I was just kinda wondering about a few things. Like, why do we get burned out? Why on some days do I love my son’s stuttering. It’s really not even stuttering, it’s halting, starting a word, bringing it back in and reforming it. Then it all tumbles out until the next words get backed up in a jumble. This process happens on repeat until he’s spoken a big, colorful paragraph of an event in his day. 

 

I know all the words are in there. Its not like he’s trying to find the right one. No, they are all there in a pile, jumping over one another to get out but they need to all get in the right order first, but these letters are so excitable, so fun, so colorful, order is hard for them. They are so full of verve, light and description.  I picture the words backed up between Wil’s brain and his mouth like the letters in the Chicka Chicka Boom Boom book; multi-colored in different shapes and sizes, bright and tumbly and happy. Rolling, wild, and excited. 

 

I could wait for hours to hear those words come out. They are halting but active. Sometimes slow to come out, then arrive in a fluid order colorful details, a clear look into a sliver of his day. It’s always worth the wait, I know this. 

 

But sometimes, some days I don’t want to wait. I just want to know in black and white. Quit with all the colors, just give me a look into your day. Quit making me work so hard for it.

 

He’s not bothered. I am. It’s not his fault, and he would never look at it as a fault.
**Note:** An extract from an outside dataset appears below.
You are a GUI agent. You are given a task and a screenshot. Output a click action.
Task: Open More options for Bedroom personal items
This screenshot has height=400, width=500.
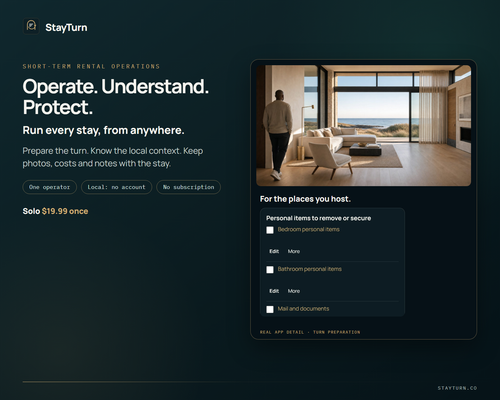(x=294, y=251)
And when I do step back from my impatient moments I see how he is wired, and love his colorful wiring. He’s worked hard for these words, and I’ve waited years and prayed for years to hear these sentences from him. So I hold back; I fight for patience but God if you could just give me that picture in right now I’d take it in black and white!

 

Why are some days like that while others I could wait hours for the color picture show?

 

At a professional development class we learned about spoons. How we all have a limited number of spoons and they get used up during the day until we have none left. So on the black-and-white days, I’ve clearly burned up a lot of my spoons. And when I fight for patience, I’m actually burning up even more spoons! What the heck?! 

 

This brought me to the thought of when I was running long distances. I read that when we are on an easy run, we look around and take in more of what is around us. When we are doing speed work our brain focuses in and narrows our view. Aha! 

 

When I’m in a “work hard” mode, my brain focuses. Becomes more black and white. When I relax and release the reins some, my brain expands its view. It’s me who is in control of my spoons. But control is the opposite word of what I mean. When I try to control my spoons, when I fight for patience I’m actually hoarding spoons and that takes so much from me my hoarding actually uses my spoons up! You follow?

 

However, when I visualize those lovely, crazy, mismatched but oh so perfect big colorful letters jumbling from my son’s mouth, they come out in perfect order in their own time. And the reward is I’m actually GIVEN spoons. 

 

So again I wondered, can we take in the bigger picture while still focusing on where we want to go? Because those big, crazy wild Chicka Chicka Boom Boom letters — I don’t think they are asking if there will be enough room. I think it’s us, wondering, stressing trying to control how it will all happen. And yet the letters tumble out in their colorful, wild way, bumping, falling out of the coconut tree the way they are wired to do, unbothered.  

 

Just like Wil’s words. It’s not him — but me — that needs to know there will always, unequivocally be enough room (and enough spoons).